Tuesday, 31 May 2011

New London Living Wage figure announced

At a packed May Day event organised by London Citizens, the Chief Executive of Trust for London (one of Kalayaan’s funders), Bharat Mehta had the privilege of announcing the new London Living Wage figure, set annually by the Greater London Authority.

The new rate of £8.30 rose by 5.7%, which is the largest increase since its introduction.

The recent GLA report, A Fairer London: The 2011 Living Wage in London  highlights that 1 in 10 of full-time and 4 in 10 part-time workers are not paid the London Living Wage.

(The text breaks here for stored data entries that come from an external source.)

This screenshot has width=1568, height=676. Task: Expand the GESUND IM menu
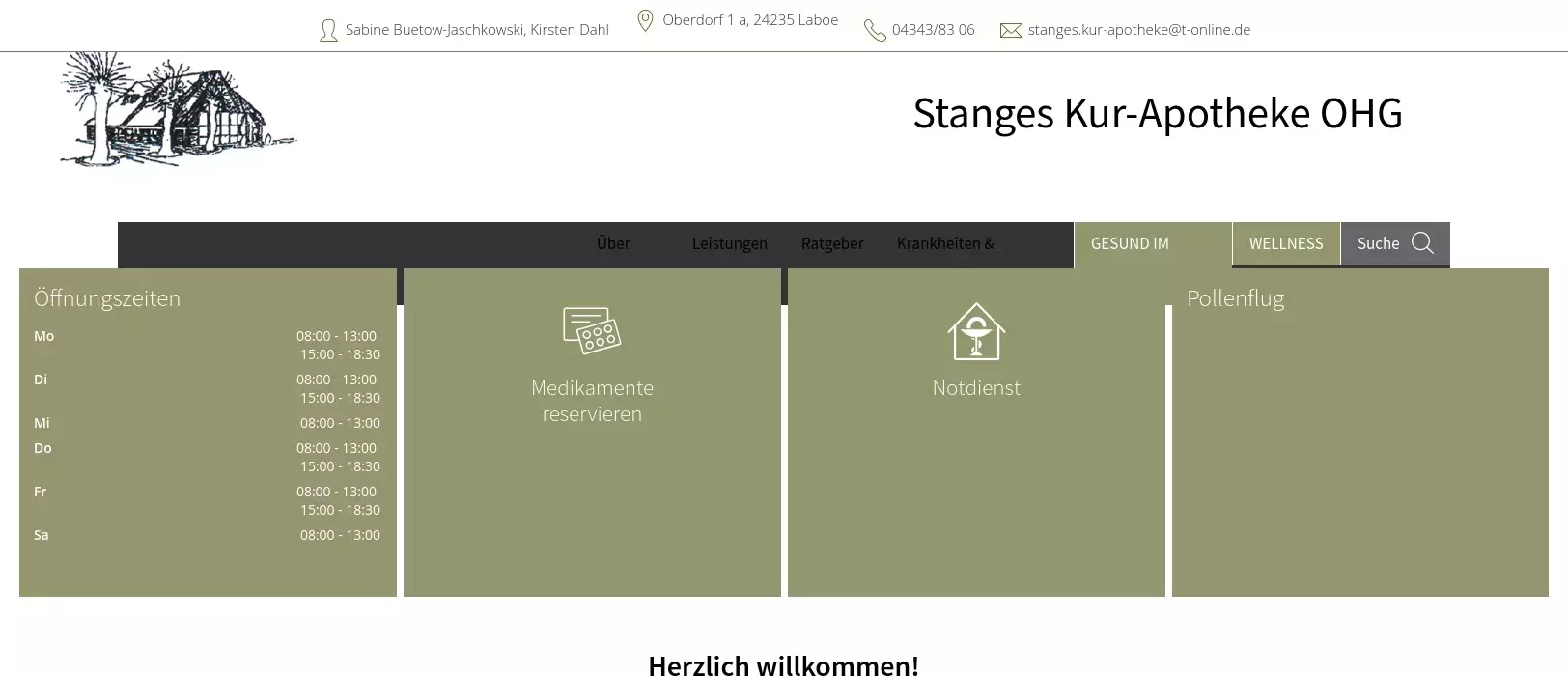(x=1130, y=243)
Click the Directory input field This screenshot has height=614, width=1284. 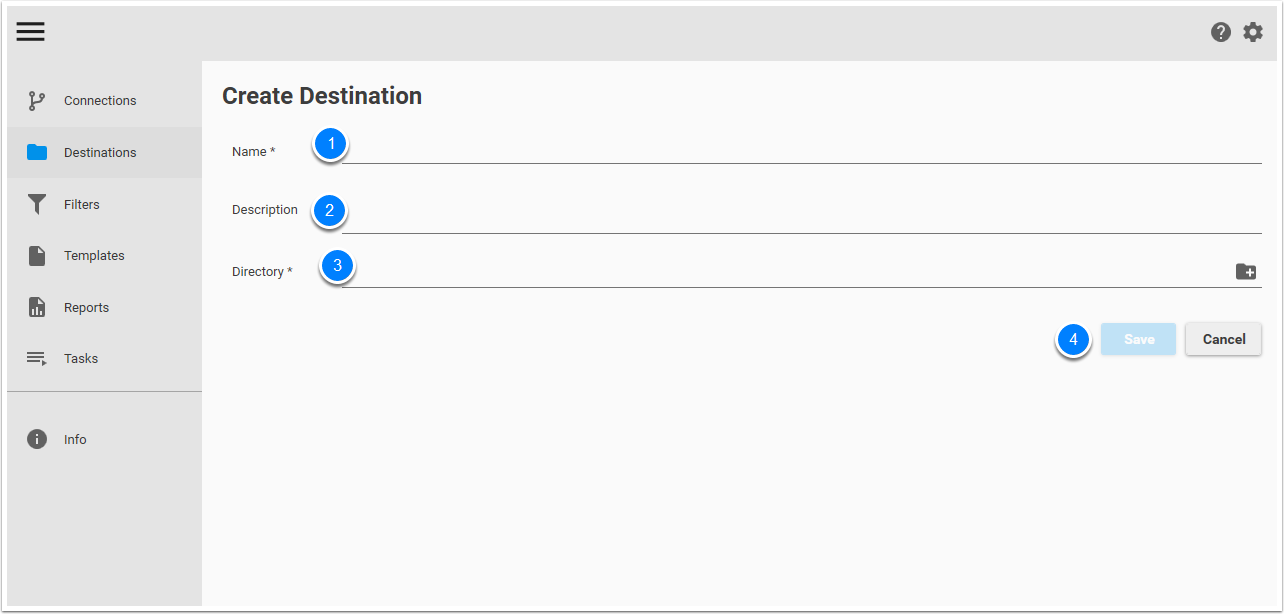(x=780, y=272)
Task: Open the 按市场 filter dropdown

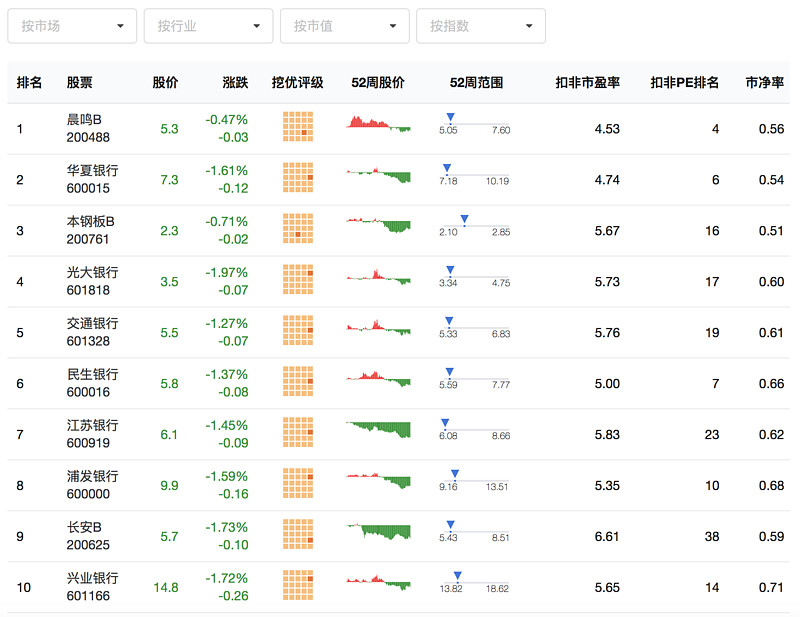Action: click(x=72, y=26)
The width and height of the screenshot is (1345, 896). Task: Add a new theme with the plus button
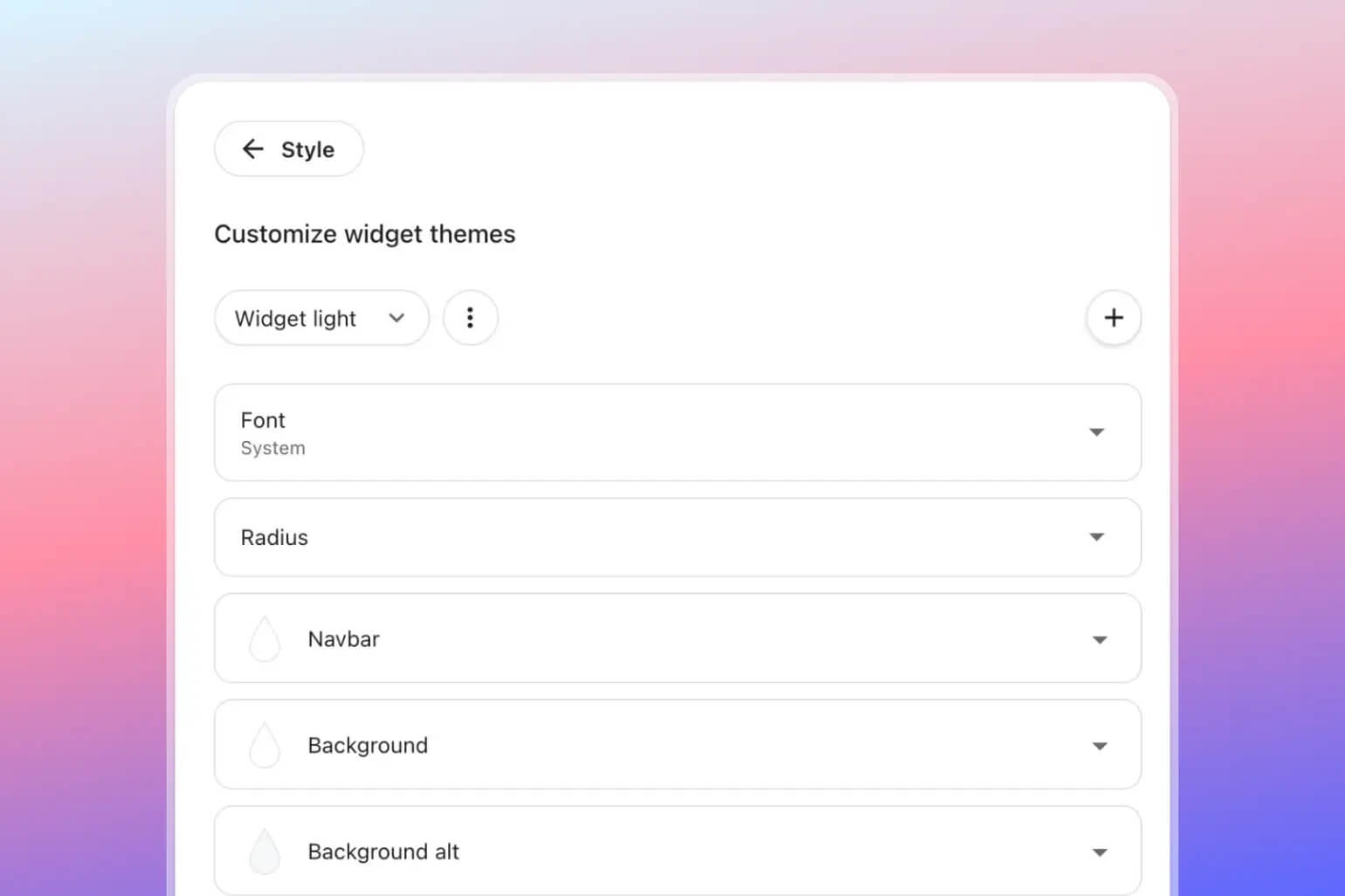click(x=1114, y=318)
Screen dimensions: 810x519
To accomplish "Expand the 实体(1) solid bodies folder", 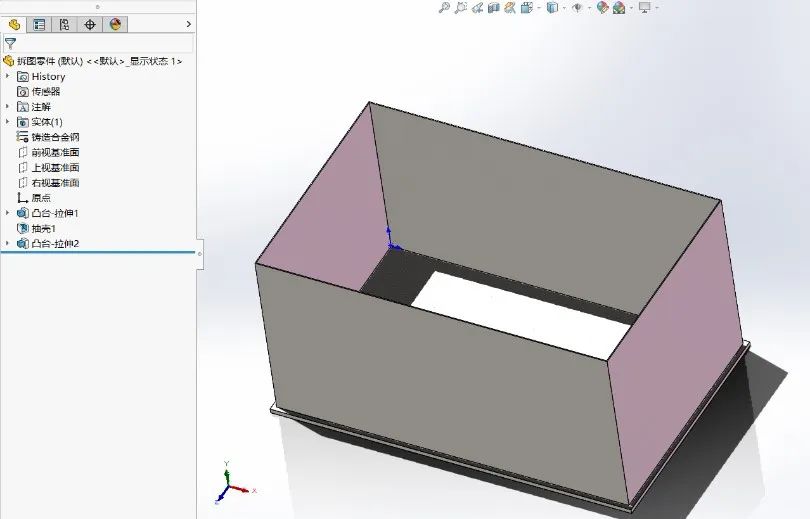I will (x=8, y=122).
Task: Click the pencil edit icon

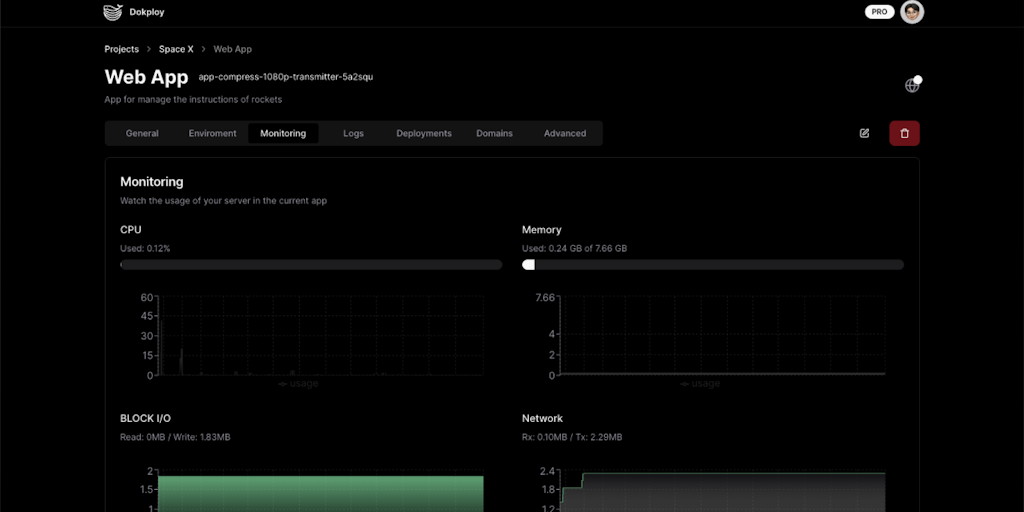Action: pos(864,133)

The event also saw the launch of the Living Wage Foundation  , the new accreditation body for this work; and the launch of a campaign organised by Fair Pensions  to persuade FTSE 100 companies to adopt the living wage.

Wednesday, 25 May 2011

Conference Thursday 26th May in London - 'Turning a blind eye: the British state and migrant workers' employment rights'

10am – 4.00pm
Toynbee Hall
28 Commercial St

London E1 6LS

Entitled Turning a blind eye: the British state and migrant workers' it is organised by the Working Lives Research Institute who carried out the research, looking at the enforcement of employment rights for migrant domestic workers in Britain using survey material, individual records from the UKBA and interviews with individual domestic workers.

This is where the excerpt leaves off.